Your assignment: Copy out the data line by line exactly, from its start to the line bearing "Click the teal", inclusive.

(Saved data entries)
╔══
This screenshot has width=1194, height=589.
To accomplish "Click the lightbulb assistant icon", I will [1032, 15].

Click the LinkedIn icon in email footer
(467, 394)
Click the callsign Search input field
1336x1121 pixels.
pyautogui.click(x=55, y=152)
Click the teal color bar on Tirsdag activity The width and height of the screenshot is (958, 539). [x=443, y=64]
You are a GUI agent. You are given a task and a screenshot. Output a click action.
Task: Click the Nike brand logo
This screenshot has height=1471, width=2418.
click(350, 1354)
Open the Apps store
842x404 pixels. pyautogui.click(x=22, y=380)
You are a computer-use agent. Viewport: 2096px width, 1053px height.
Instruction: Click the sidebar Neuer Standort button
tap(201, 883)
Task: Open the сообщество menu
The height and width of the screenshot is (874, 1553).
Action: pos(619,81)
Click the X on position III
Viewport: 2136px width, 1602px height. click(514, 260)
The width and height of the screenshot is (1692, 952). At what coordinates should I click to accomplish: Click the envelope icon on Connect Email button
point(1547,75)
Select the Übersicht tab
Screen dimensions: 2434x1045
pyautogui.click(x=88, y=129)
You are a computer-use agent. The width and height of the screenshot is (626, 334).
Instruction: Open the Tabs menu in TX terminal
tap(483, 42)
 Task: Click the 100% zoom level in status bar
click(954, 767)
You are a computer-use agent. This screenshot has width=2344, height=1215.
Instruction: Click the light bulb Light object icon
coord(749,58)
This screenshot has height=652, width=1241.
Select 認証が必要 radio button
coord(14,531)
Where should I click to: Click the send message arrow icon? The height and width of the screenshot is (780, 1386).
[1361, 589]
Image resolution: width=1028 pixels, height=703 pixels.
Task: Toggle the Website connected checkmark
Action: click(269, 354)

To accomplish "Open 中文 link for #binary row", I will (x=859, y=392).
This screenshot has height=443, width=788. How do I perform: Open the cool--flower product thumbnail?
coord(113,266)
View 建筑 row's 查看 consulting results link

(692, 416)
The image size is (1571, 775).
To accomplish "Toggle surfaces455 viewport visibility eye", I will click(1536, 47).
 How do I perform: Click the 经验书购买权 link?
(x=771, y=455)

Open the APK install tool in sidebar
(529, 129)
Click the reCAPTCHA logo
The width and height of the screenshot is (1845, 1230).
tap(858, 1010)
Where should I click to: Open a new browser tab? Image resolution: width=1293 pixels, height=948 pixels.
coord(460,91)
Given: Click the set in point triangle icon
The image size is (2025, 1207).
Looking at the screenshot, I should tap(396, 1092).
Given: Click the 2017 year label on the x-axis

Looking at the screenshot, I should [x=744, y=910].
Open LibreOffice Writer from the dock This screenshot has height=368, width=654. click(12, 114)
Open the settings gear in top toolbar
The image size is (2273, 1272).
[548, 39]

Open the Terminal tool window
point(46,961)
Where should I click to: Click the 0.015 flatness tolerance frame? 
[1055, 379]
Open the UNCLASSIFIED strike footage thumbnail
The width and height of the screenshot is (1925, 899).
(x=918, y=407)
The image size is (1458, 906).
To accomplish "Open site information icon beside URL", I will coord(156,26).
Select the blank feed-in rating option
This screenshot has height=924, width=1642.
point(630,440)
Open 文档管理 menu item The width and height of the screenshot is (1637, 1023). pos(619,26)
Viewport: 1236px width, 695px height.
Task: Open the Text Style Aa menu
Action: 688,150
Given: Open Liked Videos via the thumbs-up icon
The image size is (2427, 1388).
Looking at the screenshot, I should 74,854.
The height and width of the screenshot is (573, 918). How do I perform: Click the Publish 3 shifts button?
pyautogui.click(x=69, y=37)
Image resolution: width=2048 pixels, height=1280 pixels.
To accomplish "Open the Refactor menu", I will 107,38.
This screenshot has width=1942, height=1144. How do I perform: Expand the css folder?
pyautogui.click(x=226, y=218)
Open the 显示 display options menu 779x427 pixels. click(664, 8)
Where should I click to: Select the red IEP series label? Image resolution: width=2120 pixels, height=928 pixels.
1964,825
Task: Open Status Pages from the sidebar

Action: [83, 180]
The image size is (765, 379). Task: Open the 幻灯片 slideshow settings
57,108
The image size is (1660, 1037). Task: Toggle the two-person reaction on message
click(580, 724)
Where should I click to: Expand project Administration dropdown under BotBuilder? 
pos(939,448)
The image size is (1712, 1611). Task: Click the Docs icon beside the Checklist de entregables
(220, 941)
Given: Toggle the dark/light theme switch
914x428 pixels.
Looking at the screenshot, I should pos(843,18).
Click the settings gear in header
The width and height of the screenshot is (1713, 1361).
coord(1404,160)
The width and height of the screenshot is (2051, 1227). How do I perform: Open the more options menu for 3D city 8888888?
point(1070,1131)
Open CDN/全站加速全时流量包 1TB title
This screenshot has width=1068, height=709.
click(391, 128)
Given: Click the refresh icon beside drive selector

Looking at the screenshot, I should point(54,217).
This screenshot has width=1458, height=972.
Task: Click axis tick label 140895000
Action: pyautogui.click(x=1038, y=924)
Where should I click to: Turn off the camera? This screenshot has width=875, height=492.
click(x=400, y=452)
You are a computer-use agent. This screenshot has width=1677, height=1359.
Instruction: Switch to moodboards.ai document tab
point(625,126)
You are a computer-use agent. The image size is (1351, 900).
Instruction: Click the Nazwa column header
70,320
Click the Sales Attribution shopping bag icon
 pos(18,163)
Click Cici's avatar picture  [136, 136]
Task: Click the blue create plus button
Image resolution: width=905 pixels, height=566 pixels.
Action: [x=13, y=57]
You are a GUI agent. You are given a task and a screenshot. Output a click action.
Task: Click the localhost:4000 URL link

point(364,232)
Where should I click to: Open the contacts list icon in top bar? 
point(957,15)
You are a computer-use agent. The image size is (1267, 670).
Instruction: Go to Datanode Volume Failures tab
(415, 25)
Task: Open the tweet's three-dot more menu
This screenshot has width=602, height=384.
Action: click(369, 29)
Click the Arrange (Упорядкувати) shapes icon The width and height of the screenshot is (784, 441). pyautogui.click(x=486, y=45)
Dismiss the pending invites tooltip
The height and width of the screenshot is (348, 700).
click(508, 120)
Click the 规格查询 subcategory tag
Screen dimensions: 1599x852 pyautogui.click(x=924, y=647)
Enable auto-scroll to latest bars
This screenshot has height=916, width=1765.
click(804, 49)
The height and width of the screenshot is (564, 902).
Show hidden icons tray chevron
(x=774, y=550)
╚══
Answer to the problem:
This screenshot has width=1194, height=589.
To accomplish "Click the lightbulb assistant icon", I will [1032, 15].

Click the LinkedIn icon in email footer
(467, 394)
Click the callsign Search input field
1336x1121 pixels.
pyautogui.click(x=55, y=152)
Click the teal color bar on Tirsdag activity The width and height of the screenshot is (958, 539). [x=443, y=64]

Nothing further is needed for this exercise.